Our insects are in trouble
In the UK, our insect populations have suffered drastic declines, which are set to have far-reaching consequences for both wildlife and people.
With as many as 87% of our plants, which includes a third of our food crops, pollinated by animals (the majority by insects), there is a lot to lose. Much of our wildlife, be it birds, bats, reptiles, amphibians, small mammals or fish, rely on insects for food. Without them, we risk the collapse of our natural world.
Published in November 2019 by an alliance of Wildlife Trusts, the Insect Declines and Why They Matter Report showed that we have lost of at least 50% of our insects since 1970 and the shocking reality that 41% of the Earth's remaining five million insect species are now 'threatened with extinction'.
What can be done?
Whilst the news for insects is bleak, there remains much that can be done to bring about their recovery, but fast action is required.
To showcase what is needed, The Wildlife Trusts commissioned a second report published in July 2020, Reversing the Decline of Insects, which looked at case studies from around the UK that are working hard to bring back insects.
The good news is that we can all take meaningful actions to reverse the decline of insects and allow them to thrive once more.
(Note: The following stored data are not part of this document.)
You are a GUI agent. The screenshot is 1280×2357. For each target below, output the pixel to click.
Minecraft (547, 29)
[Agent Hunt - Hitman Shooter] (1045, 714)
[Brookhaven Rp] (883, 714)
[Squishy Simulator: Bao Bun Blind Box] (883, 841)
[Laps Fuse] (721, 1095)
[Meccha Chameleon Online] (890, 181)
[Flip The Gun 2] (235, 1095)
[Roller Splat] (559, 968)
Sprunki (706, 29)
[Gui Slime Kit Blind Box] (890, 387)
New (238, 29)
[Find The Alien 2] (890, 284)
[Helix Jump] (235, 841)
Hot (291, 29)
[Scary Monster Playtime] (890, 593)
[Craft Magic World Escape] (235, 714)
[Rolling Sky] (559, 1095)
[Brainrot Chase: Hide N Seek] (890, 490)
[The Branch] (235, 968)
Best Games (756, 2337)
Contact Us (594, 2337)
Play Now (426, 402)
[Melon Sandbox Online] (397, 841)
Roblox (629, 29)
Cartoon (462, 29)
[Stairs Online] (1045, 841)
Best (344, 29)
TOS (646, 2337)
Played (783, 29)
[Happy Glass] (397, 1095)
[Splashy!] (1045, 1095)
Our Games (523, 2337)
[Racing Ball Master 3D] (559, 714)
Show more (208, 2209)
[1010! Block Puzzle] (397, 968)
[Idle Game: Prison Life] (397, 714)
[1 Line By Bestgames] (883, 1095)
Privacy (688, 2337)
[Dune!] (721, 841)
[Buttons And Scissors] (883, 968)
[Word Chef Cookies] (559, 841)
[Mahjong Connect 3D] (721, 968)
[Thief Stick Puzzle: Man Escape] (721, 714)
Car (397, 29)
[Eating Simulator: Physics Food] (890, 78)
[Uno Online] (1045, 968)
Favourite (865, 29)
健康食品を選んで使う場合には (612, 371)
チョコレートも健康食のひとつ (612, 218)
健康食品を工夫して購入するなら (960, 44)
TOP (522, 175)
We all need to become insect champions, taking action at home and work, in our communities and schools.
Say no to neonics
What are we doing?
Since 1982, Montgomeryshire Wildlife Trust has been dedicated to the conservation of wildlife and wild places throughout this special, often unnoticed part of mid Wales. We carefully manage our own land and work with landowners elsewhere, to allow specific rare or threatened species, such as the Pearl-bordered Fritillary butterfly, to thrive, whilst also encouraging diversity, to provide food and shelter for as many insects as possible. On a much bigger scale, we seek every opportunity to change hearts and minds, empowering others to take action. We think big and take an evidence-based approach, delivering over large areas and working with a range of partners.